2. Blue-Green Deployment
- •Workflow: Maintain two identical production environments ("Blue" for current live, "Green" for new).
- •Action: Switch traffic instantly to "Green" once validated. If production-only bugs emerge, switch back to "Blue" for zero-downtime recovery.
3. A/B Testing
- •Workflow: Run two agent versions simultaneously for different user segments.
- •Focus: Compare versions based on real-world business metrics—like goal completion or conversion—to make data-driven release decisions.
4. Feature Flags
- •Workflow: Deploy the code to production but keep it hidden behind a toggle.

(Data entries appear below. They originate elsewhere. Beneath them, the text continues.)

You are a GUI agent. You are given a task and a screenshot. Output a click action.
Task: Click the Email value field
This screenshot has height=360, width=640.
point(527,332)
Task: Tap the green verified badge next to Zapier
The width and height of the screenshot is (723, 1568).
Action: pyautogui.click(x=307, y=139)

- •Action: Enable the new capability dynamically for specific users or teams to test in the "wild" before a general release.

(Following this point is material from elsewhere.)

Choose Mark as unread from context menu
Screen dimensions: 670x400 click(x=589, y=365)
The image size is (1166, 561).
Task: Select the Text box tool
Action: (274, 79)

The Production "Undo" Button
Rigorous versioning is the foundation of safe rollouts. You must version every component:
- •Code and Prompts: Core logic and instruction sets.

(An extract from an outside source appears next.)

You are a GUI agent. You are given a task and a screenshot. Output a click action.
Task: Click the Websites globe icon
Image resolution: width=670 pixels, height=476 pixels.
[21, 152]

- •Model Endpoints: Specific foundation model versions.
- •Tool Schemas: API definitions and parameter requirements.
- •Memory Structures: How the agent stores state.
GitOps Workflow
Treat your repository as the single source of truth for your deployment history:
- •Deploy: Every deployment should be triggered by a git commit.
- •Rollback: Every rollback should be a simple
git revert.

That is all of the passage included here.